(Saved data entries)
━━━━━━━━━━━━━━━━━━━━

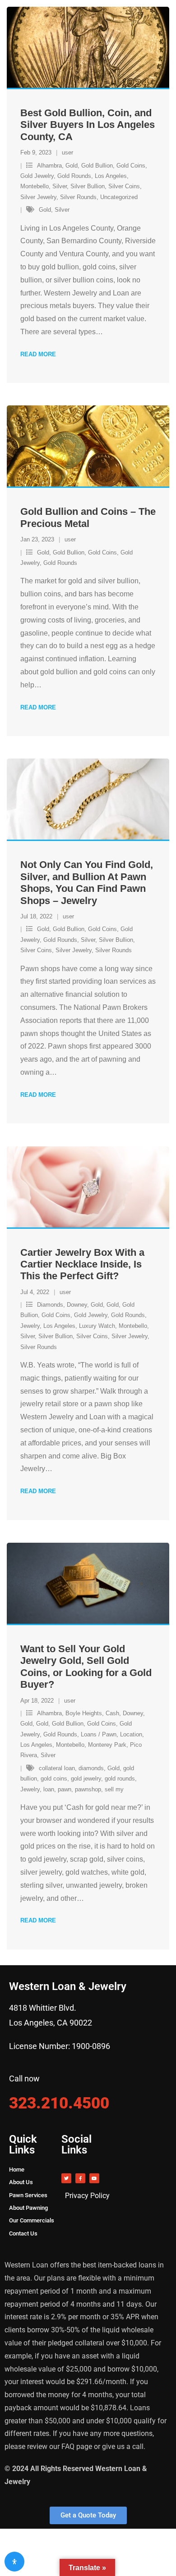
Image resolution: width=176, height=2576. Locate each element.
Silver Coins (124, 186)
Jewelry (30, 1325)
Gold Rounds (74, 176)
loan (48, 1789)
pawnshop (88, 1789)
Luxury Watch (97, 1325)
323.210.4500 (59, 2103)
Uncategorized (119, 197)
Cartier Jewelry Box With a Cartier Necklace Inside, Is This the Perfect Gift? (82, 1264)
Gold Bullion (97, 165)
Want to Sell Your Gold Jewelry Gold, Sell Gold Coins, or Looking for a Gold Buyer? (86, 1666)
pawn (64, 1789)
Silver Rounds (78, 197)
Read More (38, 354)
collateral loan (57, 1768)
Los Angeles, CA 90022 (50, 2022)
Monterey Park (107, 1744)
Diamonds (50, 1304)
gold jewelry (86, 1778)
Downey (77, 1304)
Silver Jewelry (38, 197)
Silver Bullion (87, 186)
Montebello (34, 186)
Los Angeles (111, 176)
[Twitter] (66, 2178)
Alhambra (49, 165)
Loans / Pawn (98, 1734)
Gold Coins (130, 165)
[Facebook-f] (80, 2178)
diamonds (91, 1768)
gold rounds (120, 1778)
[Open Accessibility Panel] (14, 2561)
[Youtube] (94, 2178)
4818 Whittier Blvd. (42, 2008)
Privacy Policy (87, 2195)
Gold (71, 165)
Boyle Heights (83, 1713)
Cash (112, 1713)
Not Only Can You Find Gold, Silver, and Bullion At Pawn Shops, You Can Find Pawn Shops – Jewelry (86, 882)
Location (131, 1734)
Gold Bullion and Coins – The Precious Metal (88, 517)
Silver (59, 186)
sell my (114, 1789)
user (67, 152)
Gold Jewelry (37, 176)
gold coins (54, 1778)
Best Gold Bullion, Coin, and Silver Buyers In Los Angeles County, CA (87, 124)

━━━━━━━━━━━━━━━━━━━━

Pull out every line of the entries that includes the word "Bullion".

Gold Bullion (97, 165)
Silver Bullion (87, 186)
Not Only Can You Find Gold, Silver, and Bullion At Pawn Shops, You Can Find Pawn Shops – Jewelry (86, 882)
Gold Bullion and Coins – The Precious Metal (88, 517)
Best Gold Bullion, Coin, and Silver Buyers In Los Angeles County, CA (87, 124)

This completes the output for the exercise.